The GMC, Aurangabad accepts 200 students every year for MBBS course. The admission is based on merit in the National Eligibility cum Entrance Test.

The college has 120 BPMT student intake. The BPMT course is for the posts of lab technician, radiology technician, radiotherapy technician, community and medicine technician etc.

===Post-graduate courses===
The post-graduate students in various courses of medicine and surgery get admitted to GMC through all India and Maharashtra state level post-graduate medical entrance examinations.

==Medical services==
The special facilities available at GMCH, Aurangabad include Intensive Care Unit (ICU), Intensive Coronary Care Unit (ICCU), Medicine Intensive Care Unit (MICU), Neonatal Intensive Care Unit (NICU), Paediatric Intensive Care Unit (PICU), CT scan, MRI and a blood bank amongst other facilities. It is backed up by Central & Departmental Laboratories for all the investigations round the clock.

To provide a quality healthcare for people in rural area, the Preventive and Social Medicine (PSM) department of GMC operates one rural health and training centre at Paithan 50 km from Aurangabad. The PSM department also operates one urban healthcare centre in the Shahganj area of Aurangabad.
====
WORK INSTRUCTIONS | Retype the whole passage about GMC, Aurangabad word for word.

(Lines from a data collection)
====
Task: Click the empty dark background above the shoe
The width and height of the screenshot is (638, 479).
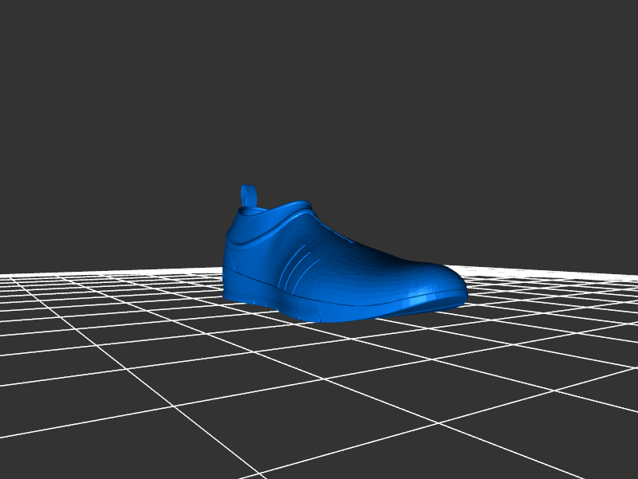Action: [319, 96]
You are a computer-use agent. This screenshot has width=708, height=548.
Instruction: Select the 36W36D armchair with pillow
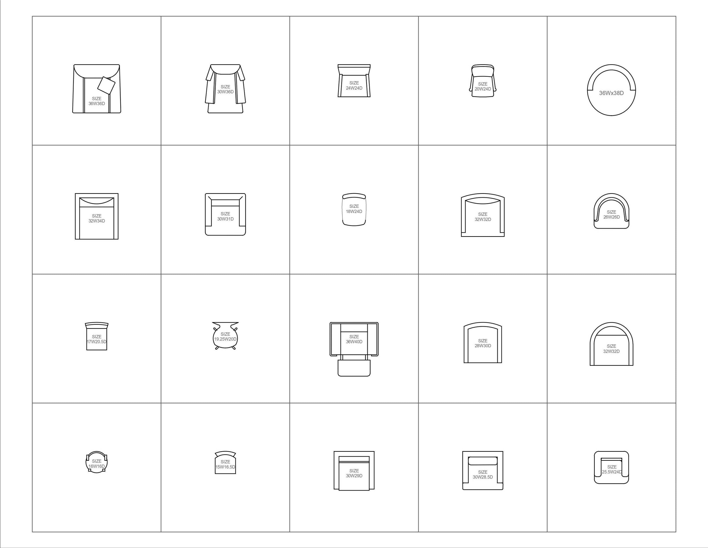(x=97, y=89)
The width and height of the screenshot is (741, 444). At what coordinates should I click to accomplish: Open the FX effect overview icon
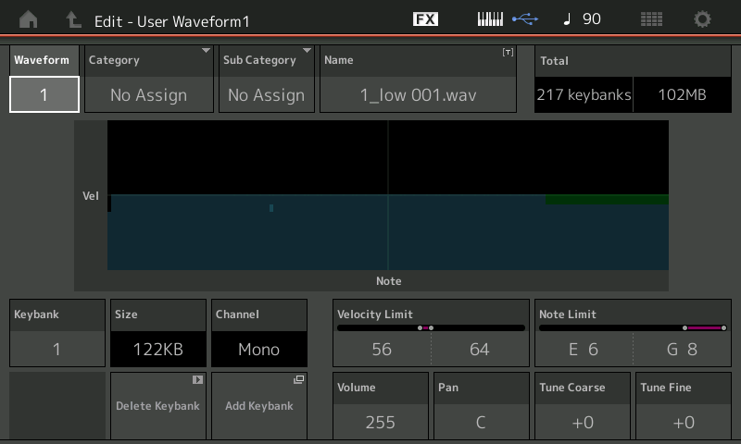pyautogui.click(x=425, y=19)
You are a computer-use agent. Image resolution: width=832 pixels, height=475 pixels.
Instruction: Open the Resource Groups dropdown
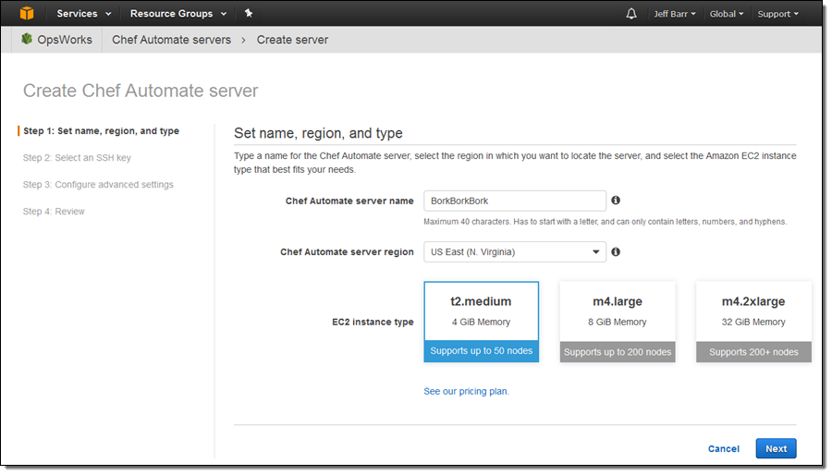pyautogui.click(x=178, y=14)
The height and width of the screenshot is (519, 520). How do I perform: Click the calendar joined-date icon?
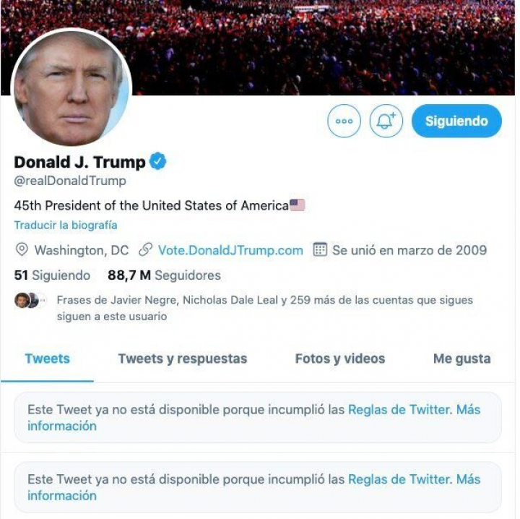(x=320, y=250)
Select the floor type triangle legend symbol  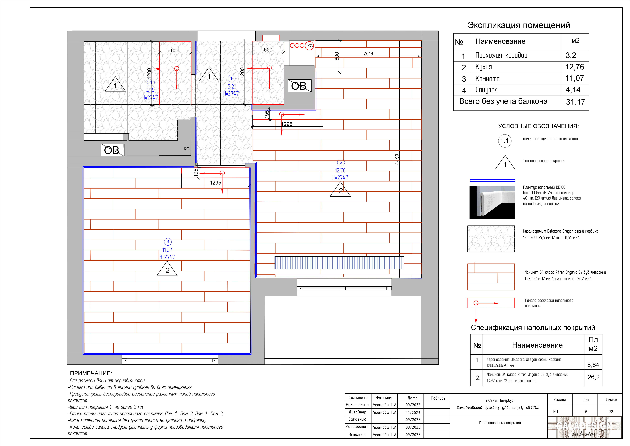[505, 163]
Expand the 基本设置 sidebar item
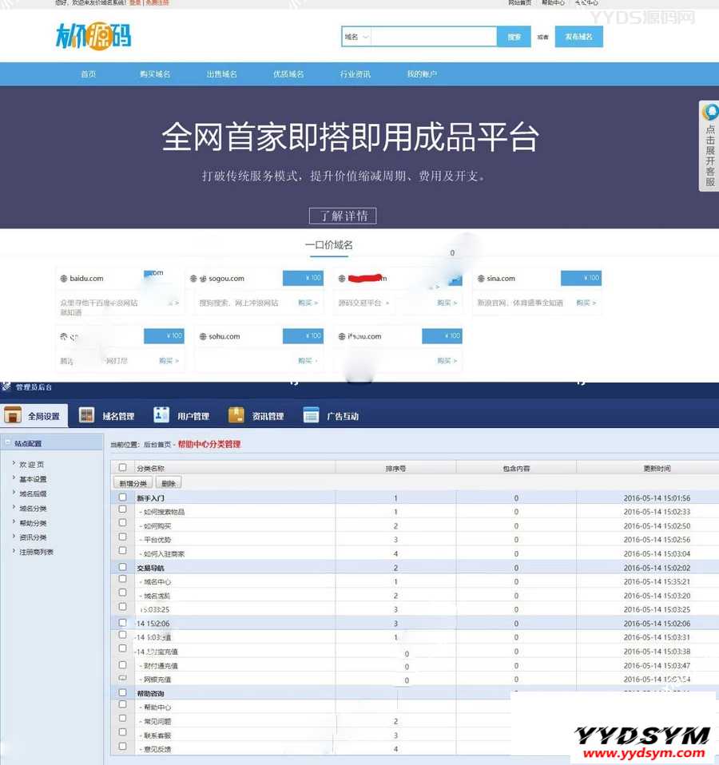The width and height of the screenshot is (719, 765). tap(33, 479)
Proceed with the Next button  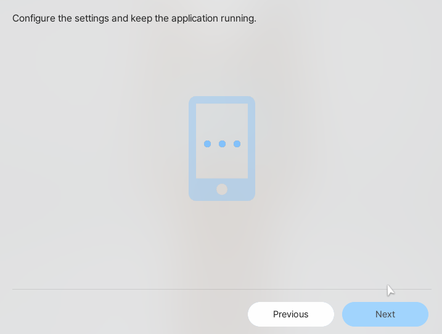[x=385, y=314]
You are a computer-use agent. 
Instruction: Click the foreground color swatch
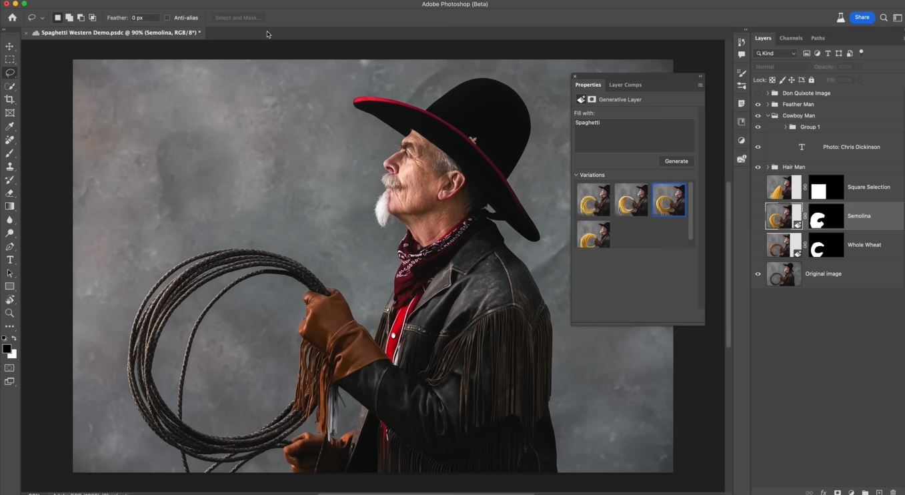(7, 349)
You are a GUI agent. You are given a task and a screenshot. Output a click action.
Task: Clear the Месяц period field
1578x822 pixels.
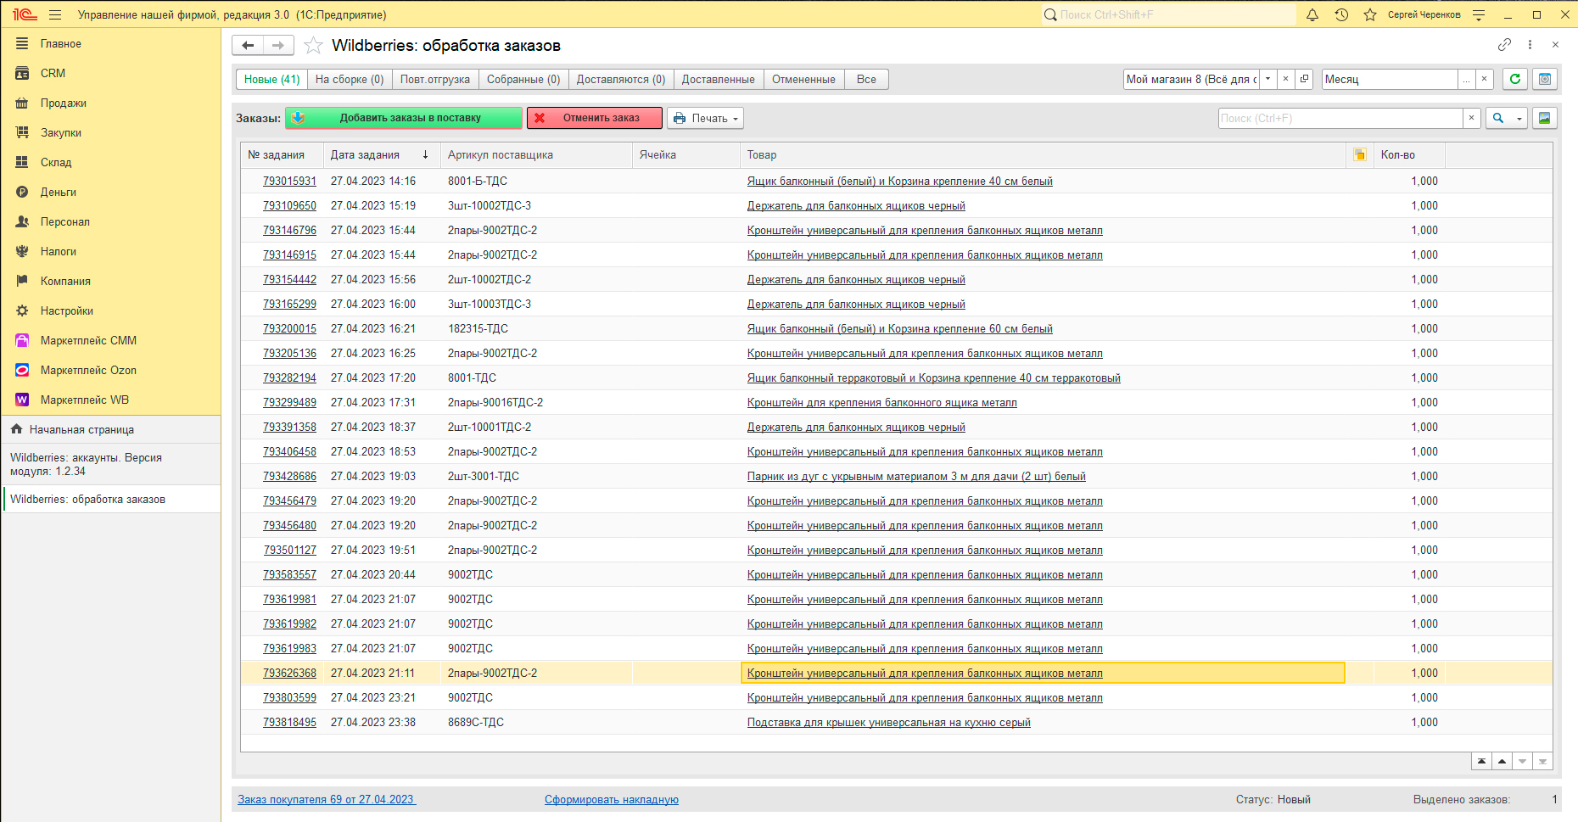(x=1484, y=79)
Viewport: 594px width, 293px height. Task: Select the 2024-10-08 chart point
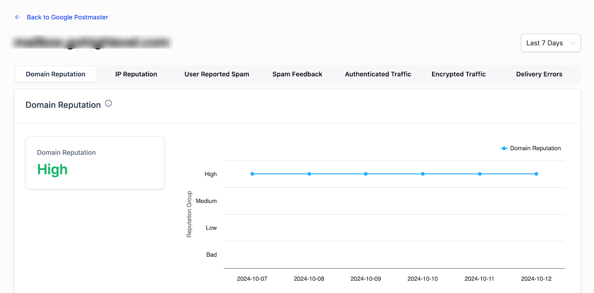(x=309, y=174)
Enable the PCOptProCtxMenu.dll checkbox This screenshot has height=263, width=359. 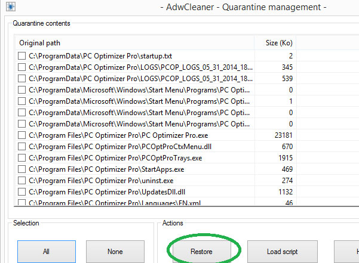[22, 146]
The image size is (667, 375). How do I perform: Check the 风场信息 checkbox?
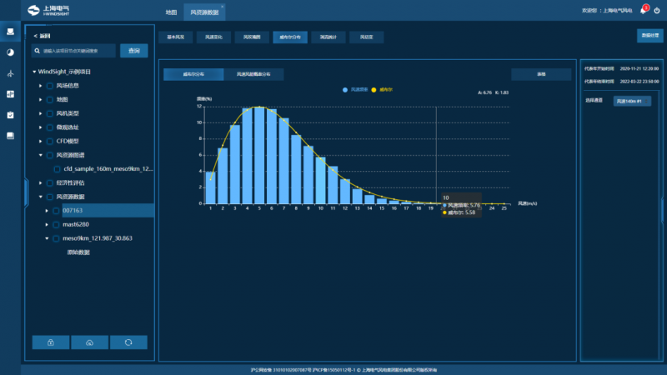click(49, 85)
====
ANSWER TO THE PROBLEM |
The GMC, Aurangabad accepts 200 students every year for MBBS course. The admission is based on merit in the National Eligibility cum Entrance Test.

The college has 120 BPMT student intake. The BPMT course is for the posts of lab technician, radiology technician, radiotherapy technician, community and medicine technician etc.

===Post-graduate courses===
The post-graduate students in various courses of medicine and surgery get admitted to GMC through all India and Maharashtra state level post-graduate medical entrance examinations.

==Medical services==
The special facilities available at GMCH, Aurangabad include Intensive Care Unit (ICU), Intensive Coronary Care Unit (ICCU), Medicine Intensive Care Unit (MICU), Neonatal Intensive Care Unit (NICU), Paediatric Intensive Care Unit (PICU), CT scan, MRI and a blood bank amongst other facilities. It is backed up by Central & Departmental Laboratories for all the investigations round the clock.

To provide a quality healthcare for people in rural area, the Preventive and Social Medicine (PSM) department of GMC operates one rural health and training centre at Paithan 50 km from Aurangabad. The PSM department also operates one urban healthcare centre in the Shahganj area of Aurangabad.